The article is an interdisciplinary study of the back metal culture and of how this culture is manifested in the aesthetics of the genre, both in the music and the visual expressions. Nielsen specialises in Norwegian black metal and Hawkins explores popular music and gender in his research.
“We combine these topics in our study. Our approach is analytic and historical, and we base our research on both gender studies and musicology. Our research is thus interdisciplinary,” Hawkins explains. He is professor of musicology at University of Oslo.
“We have collected an enormous amount of material. Both music albums and other publications have formed the material basis for our work. In addition, I have conducted several interviews and observed the milieu over a period of time. We then applied an interpretative approach to our findings,” Nielsen adds. She has written a PhD thesis about the genre at the Norwegian Academy of Music.
The study of masculinity and sexuality in music performance is a central part of Hawkins’ research.
“It has been a life project of mine to study how the voice, for instance, can convey various forms of masculinity,” he says.
“It is not really about vocal register. High-key singing may still be masculine and low-key can be feminine. My main approach has been to look at connections between image and sound, the way in which the artists present themselves. Here, the limits for what is perceived as masculine is in flux. Black metal takes part in a renewal of the limits for what may be perceived as masculine.”

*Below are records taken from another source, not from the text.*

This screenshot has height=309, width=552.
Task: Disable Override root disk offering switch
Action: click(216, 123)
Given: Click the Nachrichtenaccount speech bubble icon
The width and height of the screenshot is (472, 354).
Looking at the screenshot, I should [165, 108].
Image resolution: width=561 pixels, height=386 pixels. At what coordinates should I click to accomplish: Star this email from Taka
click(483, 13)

“The vocals in black metal is not a classical masculine voice. The singers often sound almost inhuman,” says Nielsen.
“Here, masculinity revolves around something else. To many, it is probably about demonstrating a type of masculine power and strength rather than traditional masculinity.”

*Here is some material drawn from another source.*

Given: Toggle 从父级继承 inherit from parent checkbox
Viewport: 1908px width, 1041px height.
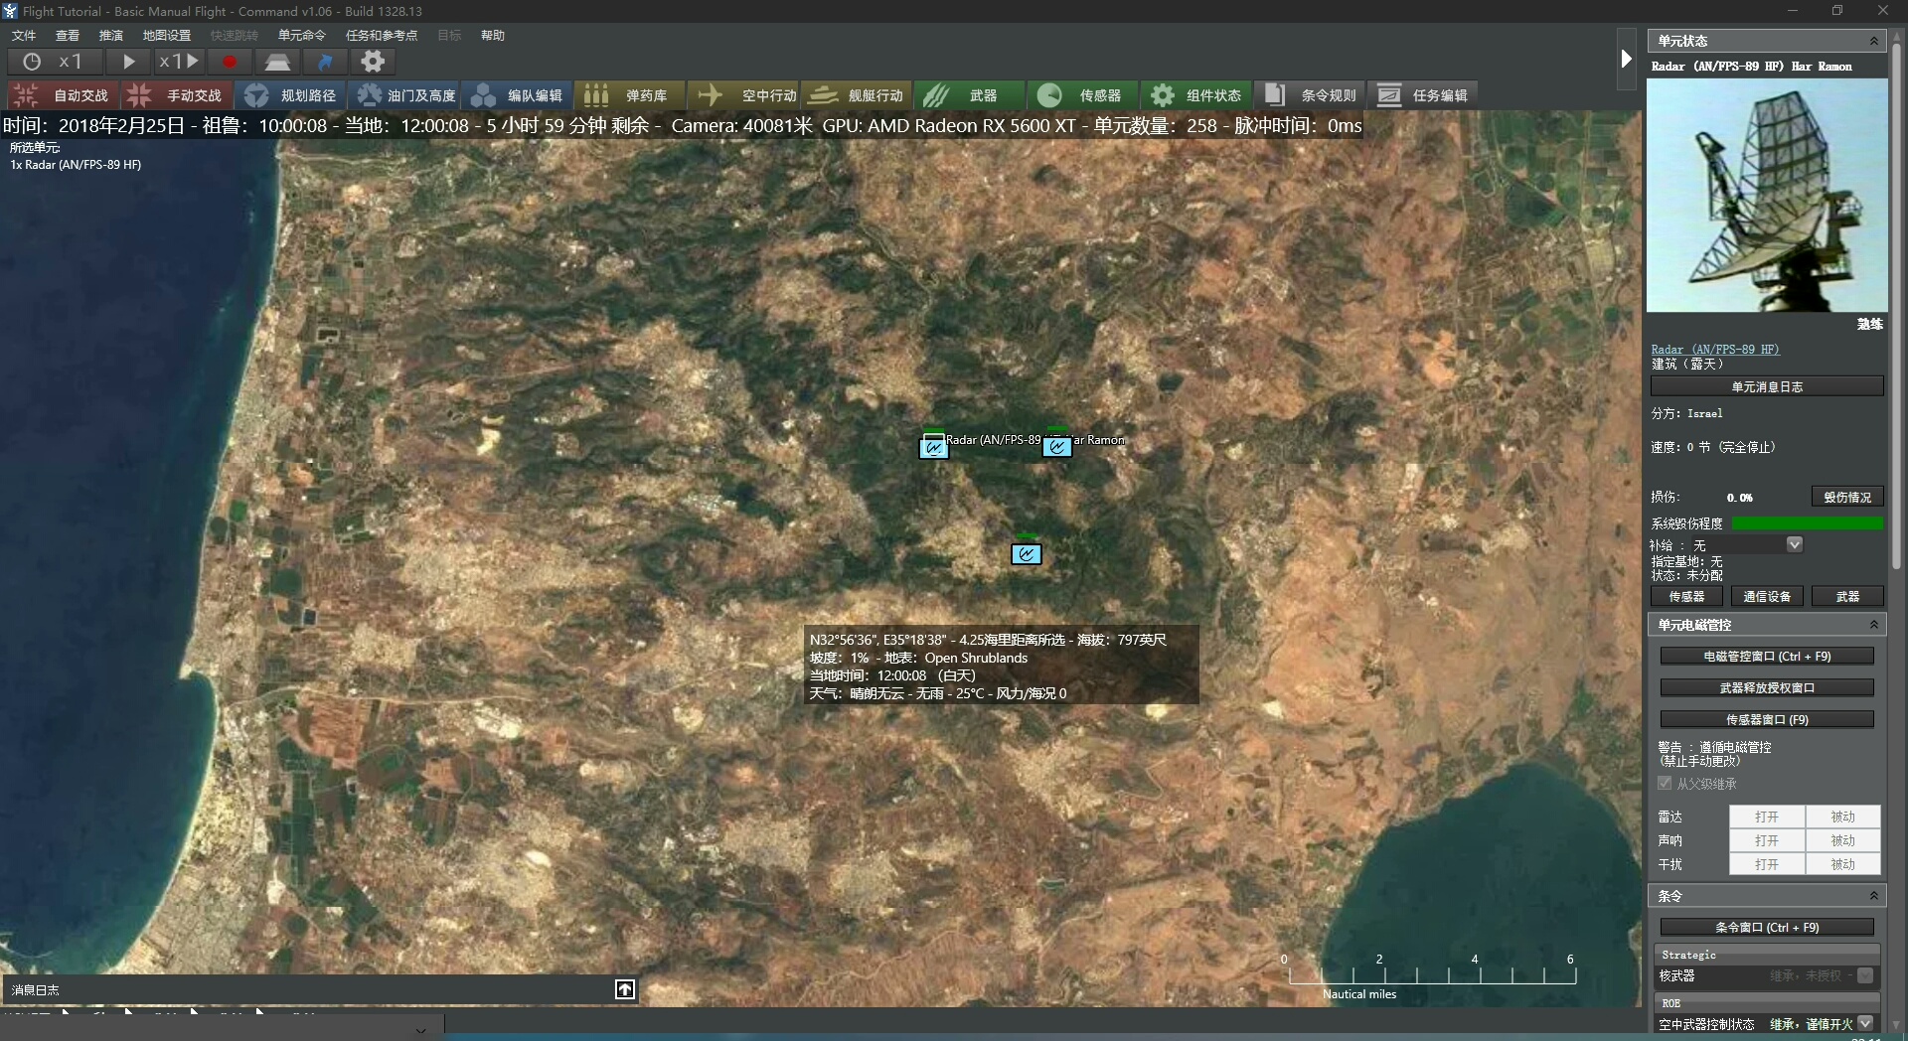Looking at the screenshot, I should [1665, 784].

According to Nielsen, black metal also has a connection to the glam rock music from the 1970s.
“Men with long hair and make-up represented in a sense a hyper-feminine image. The span between glam rock and black metal shows several interesting developments, given the genre’s hyper-masculine ideal.
Gaahl as a case study
The singer Gaahl, a central figure in Norwegian black metal, is used as an example throughout the article. Gaahl was the frontman of the band Gorgoroth, and was often in the media’s spotlight as a representative for the genre.
“A part of what makes Gaahl so interesting is that he is one of very few openly gay artists in the black metal milieu, both in Norway and internationally. We have taken this into consideration when we have studied his immensely aggressive mode of expression,” says Hawkins.
“He uses indifference as a strategy in his image. He does not play on sex in the ways we are used to from popular music more generally. To us, it has been important to look at how Gaahl’s queerness is addressed in interviews, in the way he dresses and, not least, in his voice.”
The lyrical expression often represents a male strength, and contempt for weakness.
To Gaahl, sexuality is insignificant, and he makes a point out of this. At the same time, however, he expresses his sexuality in a masculine and extreme aesthetic. The researchers have tried to elaborate on this point.
“It is almost impossible to know what Gaahl really means. You cannot necessarily trust everything he says. Everything is an act, all the time,” says Hawkins. He refers to an interview that Ivar Berglin did with Gaahl in a documentary for Vice, in which he simply chose not to answer the questions.
“Almost the entire interview is silent. It is an extremely interesting technique, in which he refuses to fulfil the audience’s expectations. He has power over his own identity.”
Hawkins explains that the relationship between a personal narrative – that is the way in which artists tell stories through their music – and persona – the way in which an artist choose to represent oneself – is a highly complex one.
“I would say that this is the most entertaining thing about popular music. The fans make their own connections between these two elements. Having said that, much of what we write ourselves is of course based on our own interpretation of Gaahl.”
The black metal culture has been known to promote homophobia and misogynistic attitudes. But the picture is more nuanced than that, according to the researchers.
“There are many black metal milieus out there. Several artists within the culture to which Gaahl is said to belong, which is based in Oslo and Bergen and has been active for more than twenty years, have acquired increasingly liberal attitudes to gender and sexuality. They accept variation,” Nielsen explains.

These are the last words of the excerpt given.